I wanted to narrow it down to his 70s 'pop' stuff, otherwise there would be no end to what could have been included.

the maximum value that ZS obtains given its constraint is 8 (Z S), Saturday, 31 January 2009 02:57 (sixteen years ago) link

another day on earth is the only other vocal one i'd rank with these. but it's not my poll, so whatever

kamerad, Saturday, 31 January 2009 03:01 (sixteen years ago) link

"The True Wheel" lifts TTM above all competition.

Guayaquil (eephus!), Saturday, 31 January 2009 03:10 (sixteen years ago) link

martin moscrop would agree

kamerad, Saturday, 31 January 2009 03:12 (sixteen years ago) link

The one with the highest repeat value is probably Another Green World. (I mean some Eno songs are just plain annoying on some days)

CaptainLorax, Saturday, 31 January 2009 03:55 (sixteen years ago) link

Taking Tiger Mountain (By Stategy) was Lester Bangs' favorite, at least, according to this awesome piece linked to on another ILX Eno thread.

the maximum value that ZS obtains given its constraint is 8 (Z S), Saturday, 31 January 2009 04:27 (sixteen years ago) link

Tiger Mountain 4EVA!!!!!!

kornrulez6969, Saturday, 31 January 2009 04:32 (sixteen years ago) link

ugh here come the warm jets has two of my top ten songs ever, and it used to be my favorite album ever, BUT somehow, this year, another green world took over. so so so so sso so soso so so so close.

69, Saturday, 31 January 2009 04:57 (sixteen years ago) link

AGW > HCWJ > BAS > TTM

AGW is sorta the pinnacle of Eno in all senses...pop + ambient. I'd recommend it to anyone first, I think, and I definitely listen to it the most. HCWJ has less + better filler than the remaining two and just feels more exciting and colorful.

That said, 'Julie With' + 'Spider and I' and 'The True Wheel' +'Third Uncle' could compete with any two given songs from the other albums.

iatee, Saturday, 31 January 2009 05:20 (sixteen years ago) link

Another Green WOrld is fourth for me, but that's all i know. The other three are three of my favorite albums ever. I can't decide.

The eMo City Don (surfboard dudes get wiped out, totally), Saturday, 31 January 2009 05:42 (sixteen years ago) link

Tiger Mountain for me, with Warm Jets close behind, then Science. I think it's "Third Uncle" that puts it over the top.

### Job a
Put the entries from the line with "Task: Click the Inmate Number field label" through the end of the entries into a Markdown table with the columns No. and Line, one row per line, skipping blank lines and leaving out the pictures.
The entries that follow are unrelated to the forum thread.

### Supplied records
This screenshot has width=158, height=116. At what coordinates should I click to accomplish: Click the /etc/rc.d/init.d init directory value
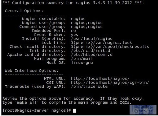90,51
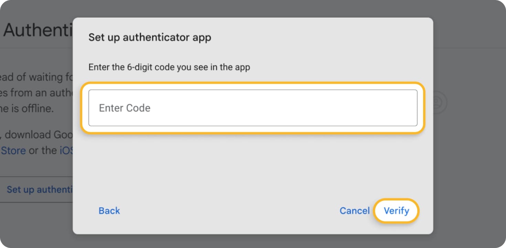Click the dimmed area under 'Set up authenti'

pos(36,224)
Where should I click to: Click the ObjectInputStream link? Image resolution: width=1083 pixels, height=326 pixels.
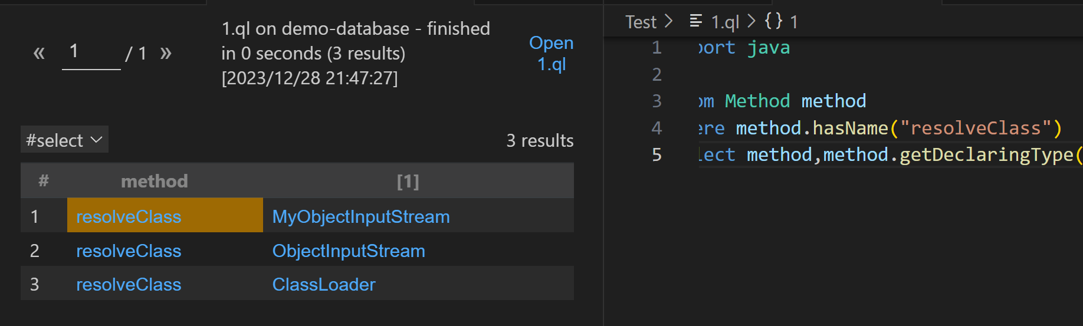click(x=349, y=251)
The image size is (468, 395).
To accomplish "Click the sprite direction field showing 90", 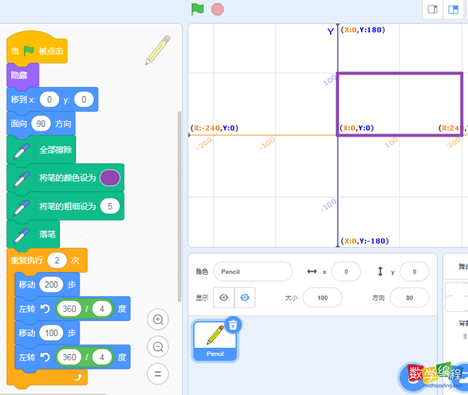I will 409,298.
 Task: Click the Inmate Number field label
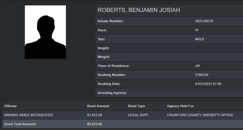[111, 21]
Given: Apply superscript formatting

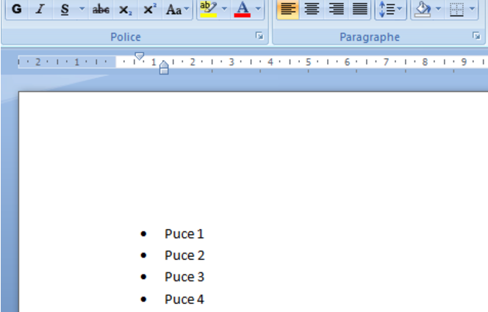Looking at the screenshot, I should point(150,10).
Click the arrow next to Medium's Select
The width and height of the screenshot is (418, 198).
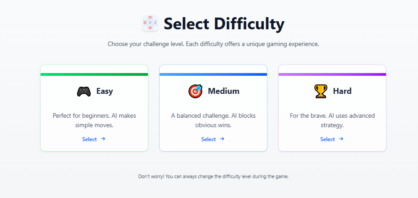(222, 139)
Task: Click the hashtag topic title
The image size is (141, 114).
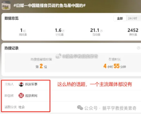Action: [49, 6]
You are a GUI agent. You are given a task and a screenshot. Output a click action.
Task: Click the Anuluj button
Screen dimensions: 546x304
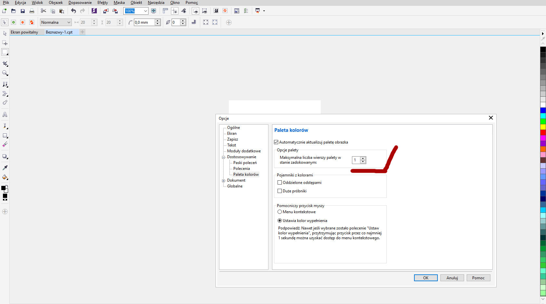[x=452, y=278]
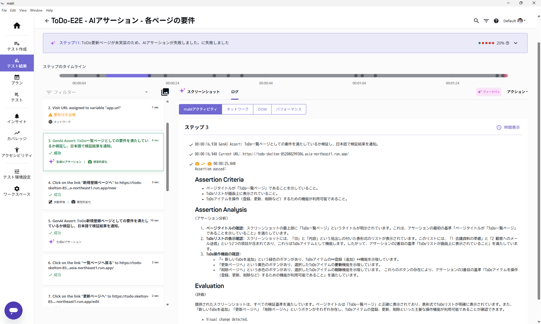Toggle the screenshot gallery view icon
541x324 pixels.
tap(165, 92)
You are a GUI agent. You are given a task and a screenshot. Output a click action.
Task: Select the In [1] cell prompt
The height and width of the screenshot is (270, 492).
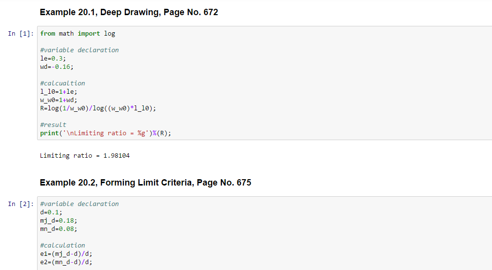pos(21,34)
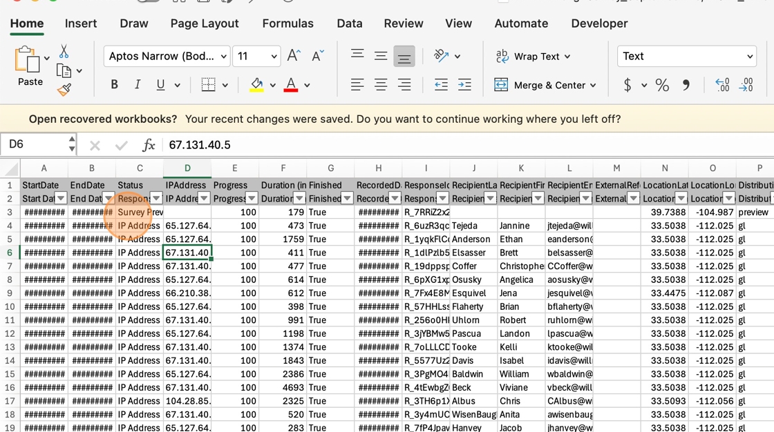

### Job b
According to the forum thread, whose favorite Eno album was Taking Tiger Mountain?

### Written reply a
| No. | Line |
|---|---|
| 1 |  Task: Click the Inmate Number field label |
| 2 | [111, 21] |
| 3 | Given: Apply superscript formatting |
| 4 | Looking at the screenshot, I should point(150,10). |
| 5 | Click the arrow next to Medium's Select |
| 6 | The width and height of the screenshot is (418, 198). |
| 7 | (222, 139) |
| 8 | Task: Click the hashtag topic title |
| 9 | The image size is (141, 114). |
| 10 | Action: [49, 6] |
| 11 | You are a GUI agent. You are given a task and a screenshot. Output a click action. |
| 12 | Task: Click the Anuluj button |
| 13 | Screen dimensions: 546x304 |
| 14 | [x=452, y=278] |
| 15 | Toggle the screenshot gallery view icon |
| 16 | 541x324 pixels. |
| 17 | tap(165, 92) |
| 18 | You are a GUI agent. You are given a task and a screenshot. Output a click action. |
| 19 | Task: Select the In [1] cell prompt |
| 20 | The height and width of the screenshot is (270, 492). |
| 21 | pos(21,34) |

### Written reply b
Lester Bangs'